Betsy Ross and her story were unknown until her grandson, William Canby, read a historical paper before the Historical Society of Pennsylvania in March of 1870 which he entitled, “The History of the United States Flag.”  In his narrative, Canby relates the family story of the making of the first thirteen star flag as it had been related to him by his grandmother and other family members.

He began his paper by explaining that he believed it important to preserve “every item of history relating to the origin of our beautiful national standard.”  He went on to say that he had unpublished information from persons “now far advanced in years” that he wanted to “put on record.”  The information was his family tradition that his mother and aunts, daughters of Betsy Ross, had recounted to him.  He then goes on to tell of the search he made of other historical records about the origin of the flag hoping to find verification of his family traditions.  He then admits that his “search was fruitless” in that he was unable to find any evidence in the historical record that would back up his family’s story of Betsy Ross and the making of the first thirteen star and thirteen stripe flag.  Finally, while admitting that tradition is an “uncertain resource,” he argues that when a story is told by those who heard it first hand from the persons who experienced history, then it is “quite as reliable and often more so than the books.”  He then went on to tell the family the story as he heard it from his aunts and from Betsy Ross, his grandmother, before her death.  The details of the family story are lengthy as are the arguments for and against its correctness, and will need to be explained in future postings on flag-post.com.
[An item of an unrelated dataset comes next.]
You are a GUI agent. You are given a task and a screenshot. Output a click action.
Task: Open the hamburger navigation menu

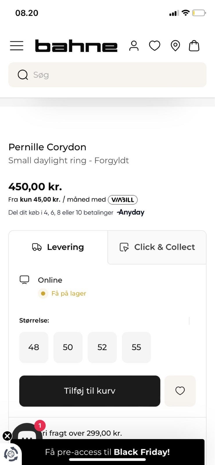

To an unbiased reader, all this should seem reasonable and the story was accepted at face value by many.  However, the family story of Betsy Ross and the flag has also been dismissed by others as pure myth.  Some critics have even attacked William Canby personally and alleged his family made up the story to bring fame to an undeserving ancestor.  John H. Fow, a critic writing in 1908, asserted that stories like the Betsy Ross account  encourage people “to build ‘air castles’ and purchase old portraits to be palmed off on others as our ‘grandfather’ who [fought] in the Revolution, or our ‘grandmother’ who carried supplies to the troops at Valley Forge.”  While historical sources have not been found to prove the claim of the Betsy Ross story, nothing proves that the story is a family fabrication or that William Canby’s effort was anything but an honest endeavor to put on the public record the family story which he believed to be true.  If the contemporary historical record is silent about Betsy Ross, it is also silent about any other explanation of how the first example of the Stars and Stripes was created.  The story deserves a fair and open minded hearing.  Future posting in flag-post.com will attempt to do just that.